Task directions :: Retype every line of the entries below without changing any wording, spacing, or punctuation. Leave out all the pictures.

Data listing
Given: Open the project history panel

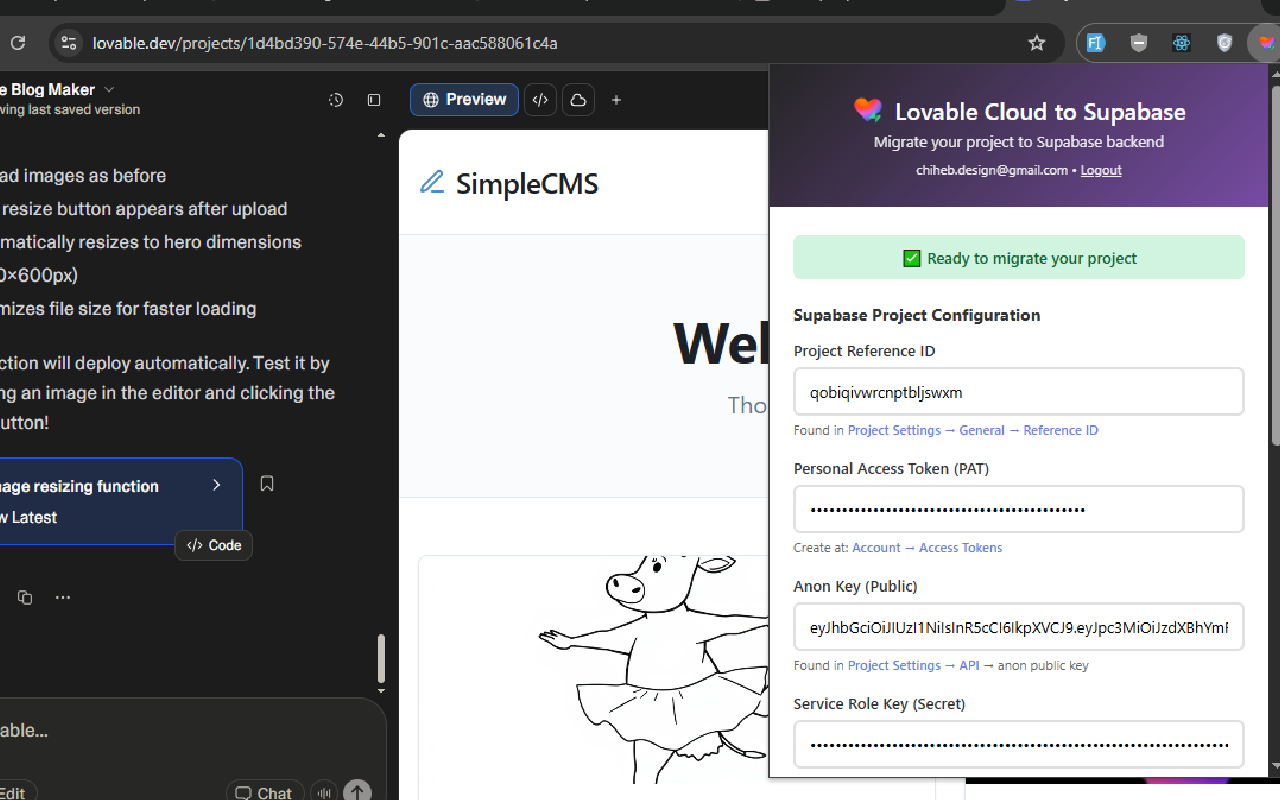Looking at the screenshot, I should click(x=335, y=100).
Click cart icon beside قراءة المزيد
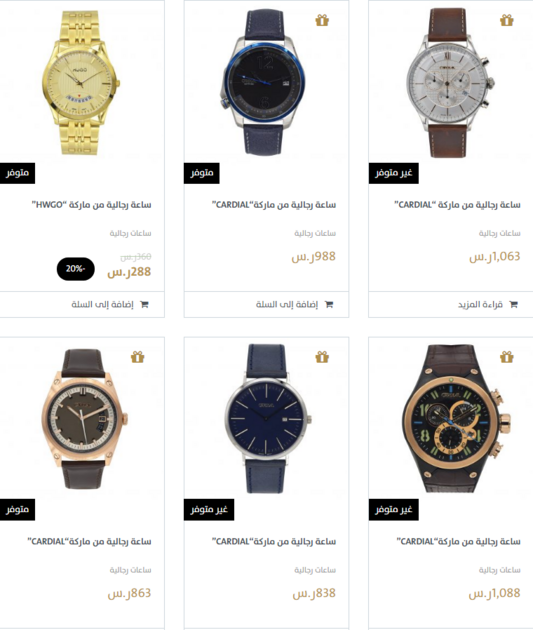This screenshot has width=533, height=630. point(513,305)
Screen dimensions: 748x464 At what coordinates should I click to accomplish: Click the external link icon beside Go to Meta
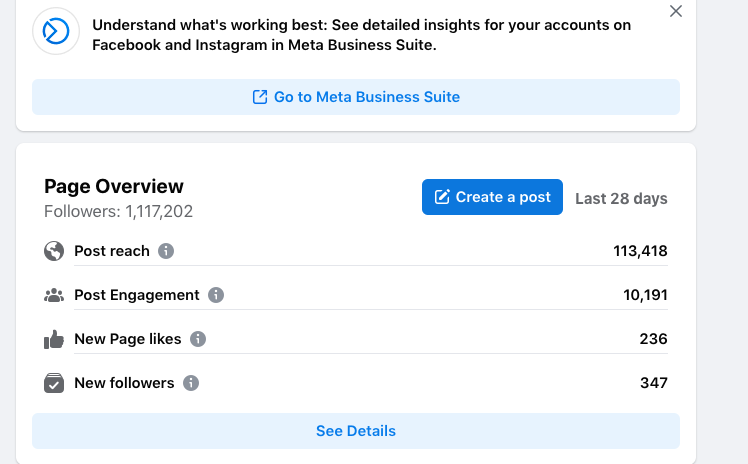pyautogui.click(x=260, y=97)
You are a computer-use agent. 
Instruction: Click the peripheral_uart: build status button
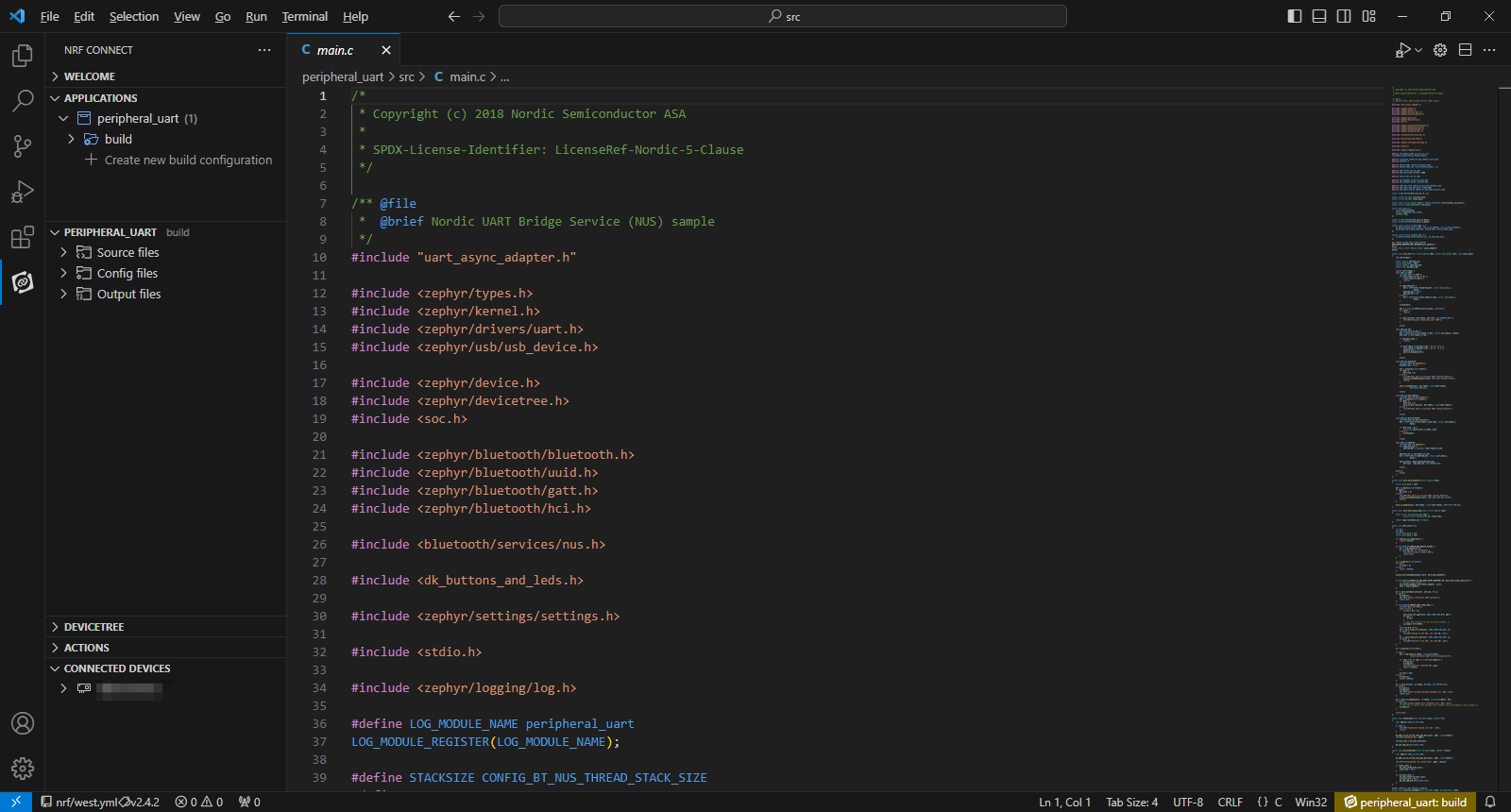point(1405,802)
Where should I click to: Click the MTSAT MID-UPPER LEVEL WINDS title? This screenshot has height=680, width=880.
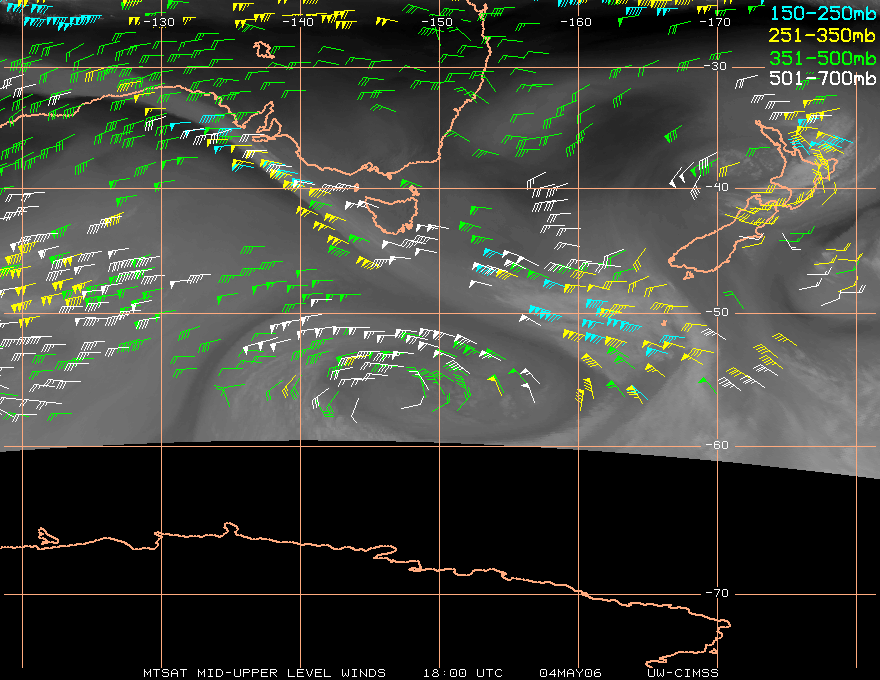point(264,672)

Output of the exercise ::
Given: Open the project history panel

Looking at the screenshot, I should click(x=335, y=100).
Click cart icon beside قراءة المزيد
This screenshot has width=533, height=630. point(513,305)
Screen dimensions: 748x464 At what coordinates should I click to accomplish: Click the external link icon beside Go to Meta
pyautogui.click(x=260, y=97)
You are a computer-use agent. 
Instruction: Click the peripheral_uart: build status button
point(1405,802)
Where should I click to: Click the MTSAT MID-UPPER LEVEL WINDS title? This screenshot has height=680, width=880.
point(264,672)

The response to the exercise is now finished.